* **Material for this exercise**
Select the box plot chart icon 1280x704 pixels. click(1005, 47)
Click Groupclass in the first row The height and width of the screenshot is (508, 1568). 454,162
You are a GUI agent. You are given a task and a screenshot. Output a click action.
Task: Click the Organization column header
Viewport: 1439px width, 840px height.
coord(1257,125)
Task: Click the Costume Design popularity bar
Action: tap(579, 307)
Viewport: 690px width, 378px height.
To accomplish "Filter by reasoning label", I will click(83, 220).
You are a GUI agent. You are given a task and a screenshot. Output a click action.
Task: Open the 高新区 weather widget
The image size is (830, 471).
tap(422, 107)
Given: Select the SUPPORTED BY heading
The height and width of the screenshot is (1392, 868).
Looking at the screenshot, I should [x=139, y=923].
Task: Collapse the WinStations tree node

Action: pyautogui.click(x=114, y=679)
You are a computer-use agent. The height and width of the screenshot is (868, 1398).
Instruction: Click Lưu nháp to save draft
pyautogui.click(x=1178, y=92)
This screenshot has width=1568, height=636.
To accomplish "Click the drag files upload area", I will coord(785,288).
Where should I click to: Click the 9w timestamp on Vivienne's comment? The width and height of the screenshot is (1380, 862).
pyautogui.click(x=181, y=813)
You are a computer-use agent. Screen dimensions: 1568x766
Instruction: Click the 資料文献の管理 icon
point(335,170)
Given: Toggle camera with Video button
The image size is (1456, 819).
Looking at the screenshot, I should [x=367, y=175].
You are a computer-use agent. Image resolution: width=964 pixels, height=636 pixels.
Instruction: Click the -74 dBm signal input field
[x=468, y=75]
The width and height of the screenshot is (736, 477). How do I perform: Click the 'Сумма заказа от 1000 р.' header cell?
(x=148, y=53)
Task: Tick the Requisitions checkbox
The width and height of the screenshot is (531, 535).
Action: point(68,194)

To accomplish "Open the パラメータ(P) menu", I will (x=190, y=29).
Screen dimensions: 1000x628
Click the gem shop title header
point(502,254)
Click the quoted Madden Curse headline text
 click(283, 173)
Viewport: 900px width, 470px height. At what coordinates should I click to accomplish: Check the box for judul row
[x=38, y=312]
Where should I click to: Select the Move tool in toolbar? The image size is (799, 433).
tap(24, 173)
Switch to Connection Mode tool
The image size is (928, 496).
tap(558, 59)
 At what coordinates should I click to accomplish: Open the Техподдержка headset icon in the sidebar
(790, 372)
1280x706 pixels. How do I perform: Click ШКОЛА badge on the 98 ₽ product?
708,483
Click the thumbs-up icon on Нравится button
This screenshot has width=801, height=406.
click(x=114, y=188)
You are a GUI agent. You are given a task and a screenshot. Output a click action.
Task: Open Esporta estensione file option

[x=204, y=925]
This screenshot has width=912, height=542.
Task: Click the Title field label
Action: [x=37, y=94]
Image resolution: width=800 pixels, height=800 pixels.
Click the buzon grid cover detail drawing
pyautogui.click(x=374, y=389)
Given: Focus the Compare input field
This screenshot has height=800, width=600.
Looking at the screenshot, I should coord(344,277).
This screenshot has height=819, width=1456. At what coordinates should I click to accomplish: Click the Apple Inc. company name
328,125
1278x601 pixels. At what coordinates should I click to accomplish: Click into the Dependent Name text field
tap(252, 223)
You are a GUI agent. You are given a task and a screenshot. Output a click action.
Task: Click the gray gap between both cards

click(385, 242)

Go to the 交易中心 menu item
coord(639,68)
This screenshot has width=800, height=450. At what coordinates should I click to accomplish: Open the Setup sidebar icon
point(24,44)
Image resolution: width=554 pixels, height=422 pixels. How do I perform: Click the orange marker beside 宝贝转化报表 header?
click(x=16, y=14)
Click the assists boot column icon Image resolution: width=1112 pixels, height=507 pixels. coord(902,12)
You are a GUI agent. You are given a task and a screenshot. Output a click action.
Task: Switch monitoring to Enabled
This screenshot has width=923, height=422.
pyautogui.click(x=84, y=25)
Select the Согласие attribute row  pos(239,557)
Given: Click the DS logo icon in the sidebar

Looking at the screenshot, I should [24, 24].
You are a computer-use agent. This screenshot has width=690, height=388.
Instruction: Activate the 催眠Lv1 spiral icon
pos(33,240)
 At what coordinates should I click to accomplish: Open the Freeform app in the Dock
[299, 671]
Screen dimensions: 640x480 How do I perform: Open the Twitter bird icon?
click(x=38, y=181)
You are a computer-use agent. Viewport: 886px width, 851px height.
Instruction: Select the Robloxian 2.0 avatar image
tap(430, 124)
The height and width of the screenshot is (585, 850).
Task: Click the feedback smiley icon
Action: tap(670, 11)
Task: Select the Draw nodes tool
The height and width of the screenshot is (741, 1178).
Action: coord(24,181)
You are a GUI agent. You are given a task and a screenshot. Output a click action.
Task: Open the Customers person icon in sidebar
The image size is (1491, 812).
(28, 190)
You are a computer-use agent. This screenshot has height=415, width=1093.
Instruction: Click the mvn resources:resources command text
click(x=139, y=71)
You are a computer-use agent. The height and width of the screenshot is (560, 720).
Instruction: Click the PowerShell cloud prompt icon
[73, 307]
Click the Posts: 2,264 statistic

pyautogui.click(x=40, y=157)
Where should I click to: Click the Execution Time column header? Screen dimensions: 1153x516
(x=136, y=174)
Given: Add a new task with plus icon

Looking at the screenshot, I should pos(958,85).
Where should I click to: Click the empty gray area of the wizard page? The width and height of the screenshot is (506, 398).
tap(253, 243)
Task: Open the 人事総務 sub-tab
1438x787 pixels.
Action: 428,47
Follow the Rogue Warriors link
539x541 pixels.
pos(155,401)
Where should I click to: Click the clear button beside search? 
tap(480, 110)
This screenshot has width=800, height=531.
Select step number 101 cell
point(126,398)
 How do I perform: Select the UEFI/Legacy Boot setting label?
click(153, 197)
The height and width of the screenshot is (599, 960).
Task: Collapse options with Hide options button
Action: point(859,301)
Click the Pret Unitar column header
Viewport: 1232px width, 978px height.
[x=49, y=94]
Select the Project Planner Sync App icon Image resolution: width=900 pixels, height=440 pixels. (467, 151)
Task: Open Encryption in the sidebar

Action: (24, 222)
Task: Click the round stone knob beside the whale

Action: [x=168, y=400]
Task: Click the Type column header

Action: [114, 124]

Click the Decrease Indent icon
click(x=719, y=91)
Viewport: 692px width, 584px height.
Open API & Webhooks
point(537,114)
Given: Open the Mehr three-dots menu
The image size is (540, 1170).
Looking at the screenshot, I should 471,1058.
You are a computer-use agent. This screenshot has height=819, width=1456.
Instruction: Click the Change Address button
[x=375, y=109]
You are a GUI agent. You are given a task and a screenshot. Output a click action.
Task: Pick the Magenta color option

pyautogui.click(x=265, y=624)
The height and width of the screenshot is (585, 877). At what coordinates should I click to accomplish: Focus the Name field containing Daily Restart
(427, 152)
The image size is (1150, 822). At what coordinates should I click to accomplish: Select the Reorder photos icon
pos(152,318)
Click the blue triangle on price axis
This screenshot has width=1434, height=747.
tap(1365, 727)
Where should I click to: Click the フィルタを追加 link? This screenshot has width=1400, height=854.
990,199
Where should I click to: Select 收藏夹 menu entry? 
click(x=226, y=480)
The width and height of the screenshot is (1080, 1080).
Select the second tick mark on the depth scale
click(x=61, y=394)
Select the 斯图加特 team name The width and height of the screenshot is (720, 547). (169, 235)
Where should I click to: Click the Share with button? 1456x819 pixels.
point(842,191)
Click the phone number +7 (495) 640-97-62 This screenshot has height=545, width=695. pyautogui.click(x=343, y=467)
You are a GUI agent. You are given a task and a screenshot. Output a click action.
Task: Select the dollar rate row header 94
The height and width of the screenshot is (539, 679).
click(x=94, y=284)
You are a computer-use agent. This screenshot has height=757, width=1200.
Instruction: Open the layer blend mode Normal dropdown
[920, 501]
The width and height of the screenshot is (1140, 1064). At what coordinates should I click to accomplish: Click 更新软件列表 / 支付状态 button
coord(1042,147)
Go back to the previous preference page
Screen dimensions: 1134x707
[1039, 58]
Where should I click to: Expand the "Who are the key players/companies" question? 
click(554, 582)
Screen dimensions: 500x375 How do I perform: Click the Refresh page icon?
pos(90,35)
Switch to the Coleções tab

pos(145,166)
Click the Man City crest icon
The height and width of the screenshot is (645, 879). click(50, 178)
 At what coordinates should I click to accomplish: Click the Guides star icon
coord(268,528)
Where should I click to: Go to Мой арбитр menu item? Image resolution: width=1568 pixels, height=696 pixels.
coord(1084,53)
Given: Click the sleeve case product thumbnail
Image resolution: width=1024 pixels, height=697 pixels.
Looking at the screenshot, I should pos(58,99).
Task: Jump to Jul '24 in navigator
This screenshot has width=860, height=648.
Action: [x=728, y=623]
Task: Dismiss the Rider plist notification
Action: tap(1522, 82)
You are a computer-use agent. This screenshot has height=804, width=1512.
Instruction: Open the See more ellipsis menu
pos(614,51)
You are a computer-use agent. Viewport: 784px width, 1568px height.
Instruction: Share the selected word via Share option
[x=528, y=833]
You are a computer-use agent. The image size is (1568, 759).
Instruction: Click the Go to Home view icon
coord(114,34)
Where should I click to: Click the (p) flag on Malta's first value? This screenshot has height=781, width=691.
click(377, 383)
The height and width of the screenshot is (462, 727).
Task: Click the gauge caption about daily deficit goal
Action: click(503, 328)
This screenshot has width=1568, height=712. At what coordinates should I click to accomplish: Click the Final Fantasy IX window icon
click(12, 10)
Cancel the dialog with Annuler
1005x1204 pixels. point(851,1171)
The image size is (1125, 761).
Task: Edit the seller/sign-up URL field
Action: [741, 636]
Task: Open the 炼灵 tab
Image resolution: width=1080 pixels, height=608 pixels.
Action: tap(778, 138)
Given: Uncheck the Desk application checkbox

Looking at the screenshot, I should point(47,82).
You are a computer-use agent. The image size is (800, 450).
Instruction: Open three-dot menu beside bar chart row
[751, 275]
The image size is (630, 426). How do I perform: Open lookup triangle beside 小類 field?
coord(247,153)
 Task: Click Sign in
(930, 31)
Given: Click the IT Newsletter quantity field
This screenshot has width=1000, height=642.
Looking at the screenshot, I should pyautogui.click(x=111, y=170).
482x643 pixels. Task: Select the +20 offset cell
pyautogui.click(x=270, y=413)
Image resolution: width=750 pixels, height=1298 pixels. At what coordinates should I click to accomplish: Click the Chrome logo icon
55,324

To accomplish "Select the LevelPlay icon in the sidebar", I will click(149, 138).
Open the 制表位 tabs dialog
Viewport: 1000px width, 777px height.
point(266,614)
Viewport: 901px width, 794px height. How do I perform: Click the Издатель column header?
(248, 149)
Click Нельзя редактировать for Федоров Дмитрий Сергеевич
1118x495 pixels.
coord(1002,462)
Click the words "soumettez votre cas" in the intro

* **Work instruction**
Each line between the start of the listing above and the line containing "Task: Click the Organization column header", with both ends counted, is to be set down unchanged.

* **Response area**
Select the box plot chart icon 1280x704 pixels. click(1005, 47)
Click Groupclass in the first row The height and width of the screenshot is (508, 1568). 454,162
You are a GUI agent. You are given a task and a screenshot. Output a click action.
Task: Click the Organization column header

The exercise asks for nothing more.